A heinous crime…

A heinous crime…

The attack on the American Embassy, one of the most well-protected places in the Turkish capital, showed once again the bitter reality that for people willing or compelled to sacrifice their lives for some heinous action, the threat is everywhere. Thus, people like this writer, who are often fed up with with security measures, must accommodate this reality and try to enjoy life with heightened security measures.

Obviously, had the attack occurred at any of the many foreign missions that were not provided security guards by the Turkish state and who cannot afford to employ them themselves either, today we might not be mourning for Mustafa Karasu, the slain guard of the embassy, and our colleague Didem Tuncay, who was seriously wounded. Carnage might have been lived. The extraordinary – I must say, often I considered them obsessive – security measures at “gate two” of the embassy, used mostly by visitors, saved many lives. At least the suicide bomber had to unleash his heinous crime in a secure room realizing that he could go no further.

Besides mourning for the loss of Karasu, issuing get well messages for our colleague Tuncay and delivering lofty statements about how Syria could not fire at the intruding Israeli jets, perhaps in cooperation with the Interior Ministry, the Turkish Foreign Ministry must go through security protocols to be applied to foreign missions. After all, the security of all diplomats accredited to missions in Turkey is primarily Turkey’s responsibility.
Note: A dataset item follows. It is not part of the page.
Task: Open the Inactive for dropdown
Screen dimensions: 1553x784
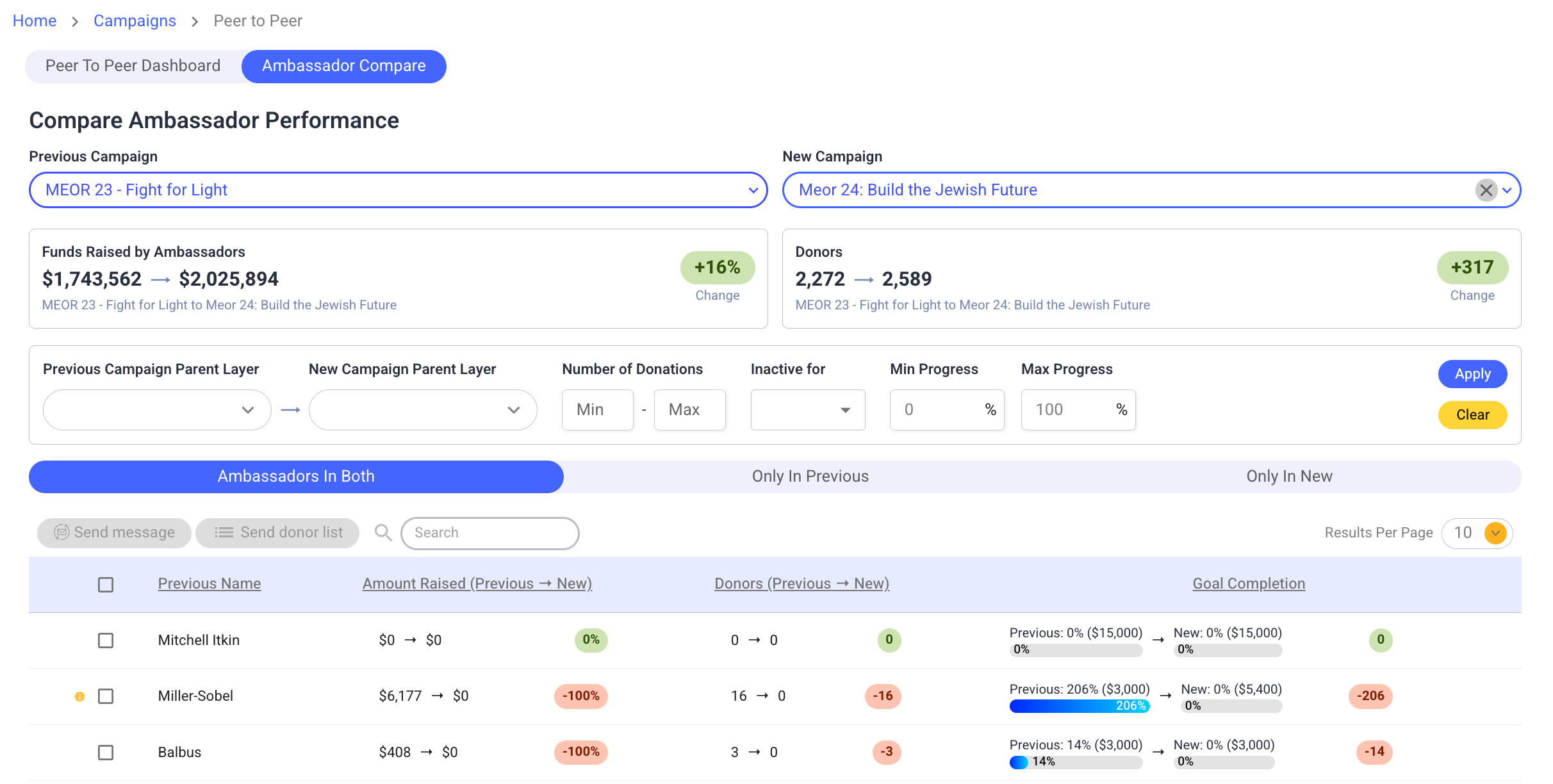Action: pos(807,410)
Does the Foreign Ministry know that most foreign missions just don’t have adequate external security?

It is no big success for the top security people of Turkey or the prime minister to appear in front of cameras after each such suicide attack and boast capture of so many related people in such a short time and talk of three or more other probable suicide bombers who infiltrated the country as well. For once, why don’t they appear in front of those cameras and say how successfully they prevented an attack? Is talking nuts with a terrorist chieftain the sole duty of Turkish intelligence?
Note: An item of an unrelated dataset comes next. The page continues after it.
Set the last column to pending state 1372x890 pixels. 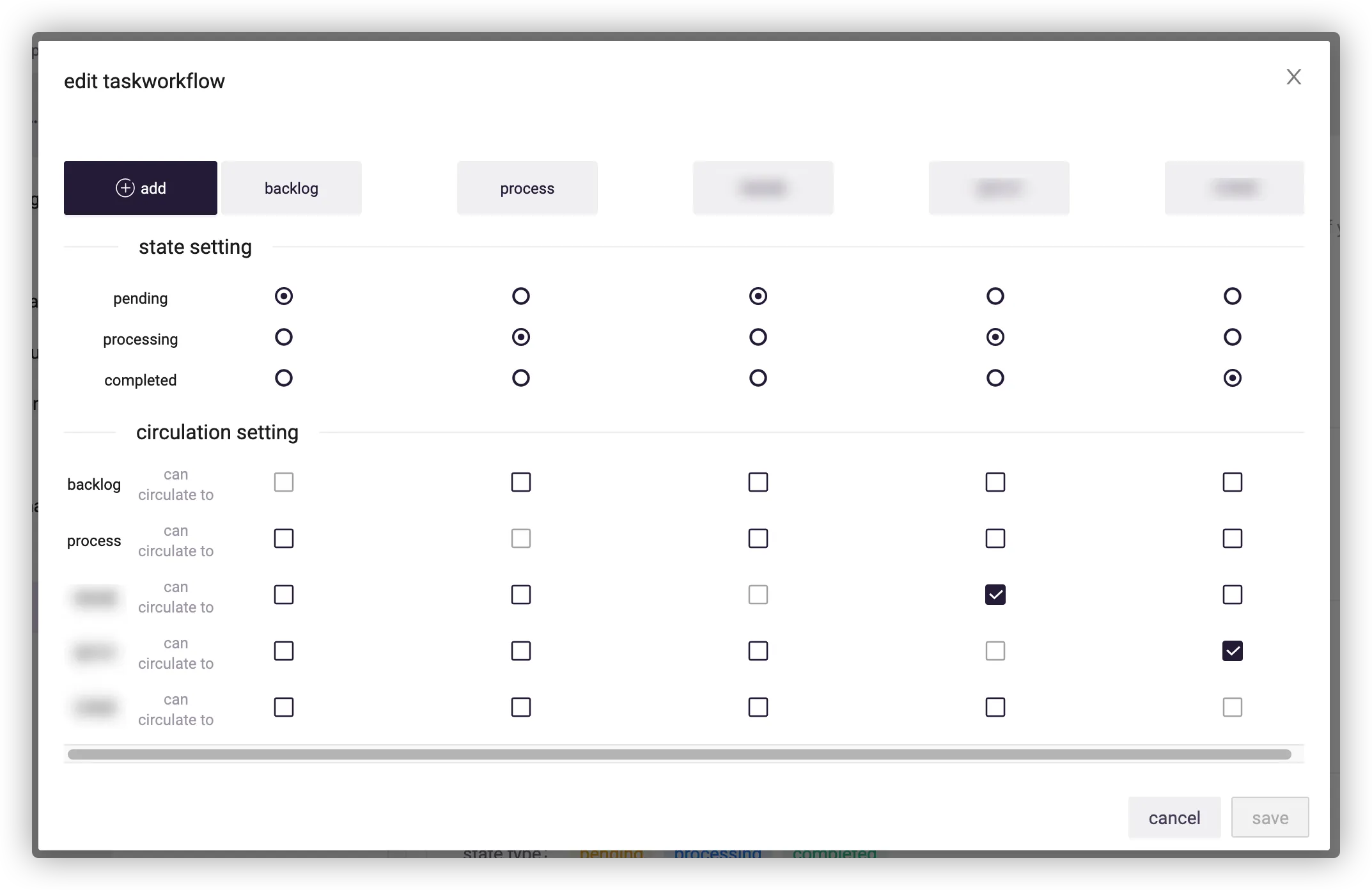(1232, 296)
Is it reasonable for anyone with some brains to believe that someone suffering from Wernicke Korsakoff syndrome – that the suicide bomber reportedly developed during the death fasts in Turkish prisons that were forcefully terminated on Dec. 19, 2000 with the “Return to Life” operation – could stage such a planned action? If acute amnesia is one of the prominent destructions caused by Wernicke Korsakoff syndrome, how did the assassin Alişan Ecevit Şanlı manage to travel to Turkey illegally from Germany via the Greek islands? Was he alone? Probably not. Indeed security and intelligence people have been saying he had at least three accomplices.
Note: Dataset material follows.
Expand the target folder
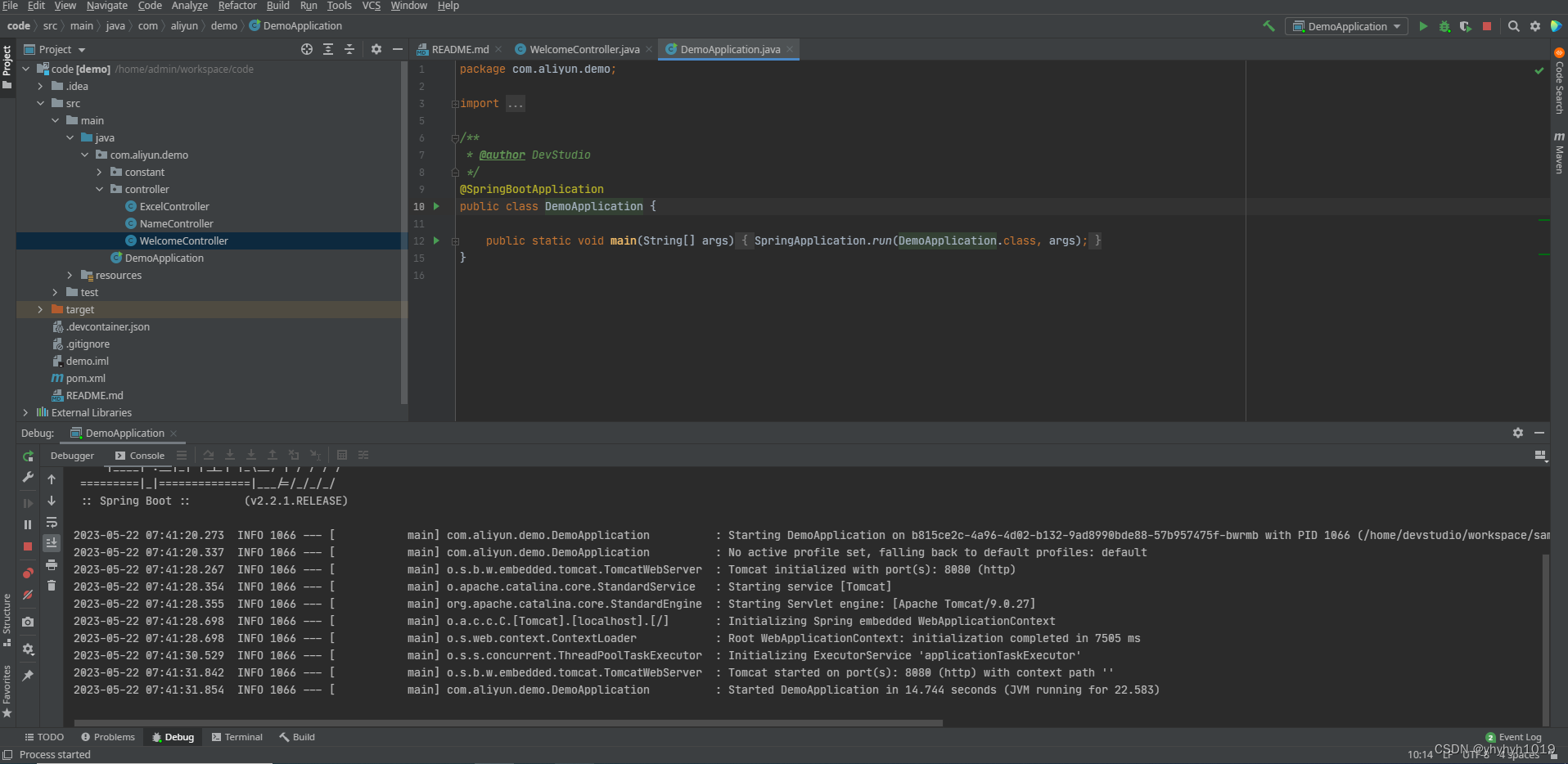 coord(39,309)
There are lots of questions to be asked, but very limited answers so far. Was the action contracted to Şanlı’s Revolutionary People’s Liberation Army/Front (DHKP/C), an urban terrorist group by a bigger terrorist group or by a country? The separatist Kurdistan Workers’ Party (PKK) as well as the Islamist al-Qaeda are known to contract some of their terrorist attacks in urban areas to the DHKP/C and such small urban gangs. Besides, the Ankara blast came days after the Israeli attacks on an alleged Hezbollah convoy and a key military factory, both near Damascus. Could Damascus be taking revenge?
 
Could Iran be the mastermind? But if Israel is the target, why was the American Embassy attacked? Why an attack in Turkey?